In [None]:
import os
os.environ["CUDA_VISIBLE_DEVICES"]="5"


import numpy as np
import pandas as pd
from datetime import datetime, timedelta
from tqdm import tqdm
from sklearn.preprocessing import LabelEncoder

In [None]:
train = pd.read_parquet('../data/processed/df_train.parquet')
test = pd.read_parquet('../data/processed/df_test.parquet')
test.loc[test['date'] == test['date'].min(), 'price_change_perc'] = 0
test.loc[test['date'] == test['date'].min(), 'price_change_logdiff'] = 0

sub = pd.read_csv('../data/raw/sample_final.csv')

In [None]:
def transform_df(df, max_days=100):
    df = df[df['date'] > df['date'].max() - timedelta(days=max_days)]
    df = df[['geo_cluster_id', 'sku_id', 'date', 'price_change_perc', 'sales']].copy()
    df['price_change'] = df['price_change_perc'] !=0
    return df.drop(columns= 'price_change_perc')

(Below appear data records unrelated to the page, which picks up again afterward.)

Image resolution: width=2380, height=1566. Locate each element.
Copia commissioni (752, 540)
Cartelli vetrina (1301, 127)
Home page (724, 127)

train = transform_df(train)
test = transform_df(test)

In [None]:
geo_cluster_id_encoder = LabelEncoder().fit(pd.concat([train['geo_cluster_id'], test['geo_cluster_id']], axis=0))
train['geo_cluster_id'] = geo_cluster_id_encoder.transform(train['geo_cluster_id'])
test['geo_cluster_id'] = geo_cluster_id_encoder.transform(test['geo_cluster_id'])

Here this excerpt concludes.